• _Aim of the task_: Print every entry exactly as written.

• _Saved entries_:
== Segment start ==

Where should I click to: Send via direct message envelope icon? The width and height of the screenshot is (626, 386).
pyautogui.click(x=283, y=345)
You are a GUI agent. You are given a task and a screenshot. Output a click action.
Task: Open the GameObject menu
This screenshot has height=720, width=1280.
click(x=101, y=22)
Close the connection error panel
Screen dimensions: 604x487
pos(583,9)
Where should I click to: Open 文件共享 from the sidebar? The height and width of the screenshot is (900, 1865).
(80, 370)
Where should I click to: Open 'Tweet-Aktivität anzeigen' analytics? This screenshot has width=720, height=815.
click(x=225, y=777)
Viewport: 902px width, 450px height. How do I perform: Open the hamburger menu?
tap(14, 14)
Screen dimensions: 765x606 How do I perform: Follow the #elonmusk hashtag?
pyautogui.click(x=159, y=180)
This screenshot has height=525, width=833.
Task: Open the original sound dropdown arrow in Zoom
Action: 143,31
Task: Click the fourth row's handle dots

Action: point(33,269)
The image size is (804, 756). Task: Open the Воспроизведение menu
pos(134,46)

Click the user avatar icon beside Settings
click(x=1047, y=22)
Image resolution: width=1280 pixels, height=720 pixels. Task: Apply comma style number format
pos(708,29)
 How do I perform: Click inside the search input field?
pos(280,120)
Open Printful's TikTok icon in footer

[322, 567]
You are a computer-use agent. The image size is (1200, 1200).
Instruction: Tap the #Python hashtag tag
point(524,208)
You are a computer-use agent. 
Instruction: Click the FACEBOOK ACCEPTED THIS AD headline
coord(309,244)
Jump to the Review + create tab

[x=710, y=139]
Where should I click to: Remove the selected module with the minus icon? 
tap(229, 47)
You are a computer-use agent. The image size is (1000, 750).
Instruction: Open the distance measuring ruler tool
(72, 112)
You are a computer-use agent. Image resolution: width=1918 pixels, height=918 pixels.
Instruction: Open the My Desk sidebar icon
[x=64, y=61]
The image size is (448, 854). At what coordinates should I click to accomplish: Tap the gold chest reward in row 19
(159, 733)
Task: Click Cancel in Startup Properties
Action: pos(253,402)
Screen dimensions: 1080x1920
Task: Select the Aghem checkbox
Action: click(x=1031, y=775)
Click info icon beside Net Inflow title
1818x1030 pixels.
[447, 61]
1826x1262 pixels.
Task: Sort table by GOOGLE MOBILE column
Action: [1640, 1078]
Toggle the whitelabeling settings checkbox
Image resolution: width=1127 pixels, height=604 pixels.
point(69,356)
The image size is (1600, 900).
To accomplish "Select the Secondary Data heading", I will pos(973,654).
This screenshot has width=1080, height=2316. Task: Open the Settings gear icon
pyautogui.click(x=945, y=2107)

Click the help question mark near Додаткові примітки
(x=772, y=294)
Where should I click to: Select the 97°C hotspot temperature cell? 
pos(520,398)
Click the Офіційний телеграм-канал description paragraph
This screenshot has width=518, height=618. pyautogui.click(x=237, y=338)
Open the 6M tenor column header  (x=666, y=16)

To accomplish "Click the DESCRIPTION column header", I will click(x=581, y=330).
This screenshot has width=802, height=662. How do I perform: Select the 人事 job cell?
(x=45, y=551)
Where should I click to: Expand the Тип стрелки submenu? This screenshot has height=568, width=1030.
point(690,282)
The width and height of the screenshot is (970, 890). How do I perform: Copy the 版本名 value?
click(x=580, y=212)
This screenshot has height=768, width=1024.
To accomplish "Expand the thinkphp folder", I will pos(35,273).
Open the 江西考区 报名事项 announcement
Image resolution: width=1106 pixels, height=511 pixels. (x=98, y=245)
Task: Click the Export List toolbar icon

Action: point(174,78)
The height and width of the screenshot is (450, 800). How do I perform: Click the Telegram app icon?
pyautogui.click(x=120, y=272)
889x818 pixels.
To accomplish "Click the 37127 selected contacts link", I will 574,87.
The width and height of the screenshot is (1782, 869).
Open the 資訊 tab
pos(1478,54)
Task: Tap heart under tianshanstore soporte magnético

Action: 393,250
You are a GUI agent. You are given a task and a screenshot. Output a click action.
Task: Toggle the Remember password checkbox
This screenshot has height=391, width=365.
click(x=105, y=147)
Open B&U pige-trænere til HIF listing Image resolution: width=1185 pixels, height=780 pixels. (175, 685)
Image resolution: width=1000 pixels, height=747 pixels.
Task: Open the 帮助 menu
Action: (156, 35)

== Segment end ==

• _Result of the task_:
Where should I click to: Send via direct message envelope icon? The width and height of the screenshot is (626, 386).
pyautogui.click(x=283, y=345)
You are a GUI agent. You are given a task and a screenshot. Output a click action.
Task: Open the GameObject menu
This screenshot has height=720, width=1280.
click(x=101, y=22)
Close the connection error panel
Screen dimensions: 604x487
pos(583,9)
Where should I click to: Open 文件共享 from the sidebar? The height and width of the screenshot is (900, 1865).
(80, 370)
Where should I click to: Open 'Tweet-Aktivität anzeigen' analytics? This screenshot has width=720, height=815.
click(x=225, y=777)
Viewport: 902px width, 450px height. How do I perform: Open the hamburger menu?
tap(14, 14)
Screen dimensions: 765x606 How do I perform: Follow the #elonmusk hashtag?
pyautogui.click(x=159, y=180)
This screenshot has height=525, width=833.
Task: Open the original sound dropdown arrow in Zoom
Action: 143,31
Task: Click the fourth row's handle dots

Action: point(33,269)
The image size is (804, 756). Task: Open the Воспроизведение menu
pos(134,46)

Click the user avatar icon beside Settings
click(x=1047, y=22)
Image resolution: width=1280 pixels, height=720 pixels. Task: Apply comma style number format
pos(708,29)
 How do I perform: Click inside the search input field?
pos(280,120)
Open Printful's TikTok icon in footer

[322, 567]
You are a computer-use agent. The image size is (1200, 1200).
Instruction: Tap the #Python hashtag tag
point(524,208)
You are a computer-use agent. 
Instruction: Click the FACEBOOK ACCEPTED THIS AD headline
coord(309,244)
Jump to the Review + create tab

[x=710, y=139]
Where should I click to: Remove the selected module with the minus icon? 
tap(229, 47)
You are a computer-use agent. The image size is (1000, 750).
Instruction: Open the distance measuring ruler tool
(72, 112)
You are a computer-use agent. Image resolution: width=1918 pixels, height=918 pixels.
Instruction: Open the My Desk sidebar icon
[x=64, y=61]
The image size is (448, 854). At what coordinates should I click to accomplish: Tap the gold chest reward in row 19
(159, 733)
Task: Click Cancel in Startup Properties
Action: pos(253,402)
Screen dimensions: 1080x1920
Task: Select the Aghem checkbox
Action: click(x=1031, y=775)
Click info icon beside Net Inflow title
1818x1030 pixels.
[447, 61]
1826x1262 pixels.
Task: Sort table by GOOGLE MOBILE column
Action: [1640, 1078]
Toggle the whitelabeling settings checkbox
Image resolution: width=1127 pixels, height=604 pixels.
point(69,356)
The image size is (1600, 900).
To accomplish "Select the Secondary Data heading", I will pos(973,654).
This screenshot has width=1080, height=2316. Task: Open the Settings gear icon
pyautogui.click(x=945, y=2107)

Click the help question mark near Додаткові примітки
(x=772, y=294)
Where should I click to: Select the 97°C hotspot temperature cell? 
pos(520,398)
Click the Офіційний телеграм-канал description paragraph
This screenshot has width=518, height=618. pyautogui.click(x=237, y=338)
Open the 6M tenor column header  (x=666, y=16)

To accomplish "Click the DESCRIPTION column header", I will click(x=581, y=330).
This screenshot has width=802, height=662. How do I perform: Select the 人事 job cell?
(x=45, y=551)
Where should I click to: Expand the Тип стрелки submenu? This screenshot has height=568, width=1030.
point(690,282)
The width and height of the screenshot is (970, 890). How do I perform: Copy the 版本名 value?
click(x=580, y=212)
This screenshot has height=768, width=1024.
To accomplish "Expand the thinkphp folder", I will pos(35,273).
Open the 江西考区 报名事项 announcement
Image resolution: width=1106 pixels, height=511 pixels. (x=98, y=245)
Task: Click the Export List toolbar icon

Action: point(174,78)
The height and width of the screenshot is (450, 800). How do I perform: Click the Telegram app icon?
pyautogui.click(x=120, y=272)
889x818 pixels.
To accomplish "Click the 37127 selected contacts link", I will 574,87.
The width and height of the screenshot is (1782, 869).
Open the 資訊 tab
pos(1478,54)
Task: Tap heart under tianshanstore soporte magnético

Action: 393,250
You are a GUI agent. You are given a task and a screenshot. Output a click action.
Task: Toggle the Remember password checkbox
This screenshot has height=391, width=365.
click(x=105, y=147)
Open B&U pige-trænere til HIF listing Image resolution: width=1185 pixels, height=780 pixels. (175, 685)
Image resolution: width=1000 pixels, height=747 pixels.
Task: Open the 帮助 menu
Action: (156, 35)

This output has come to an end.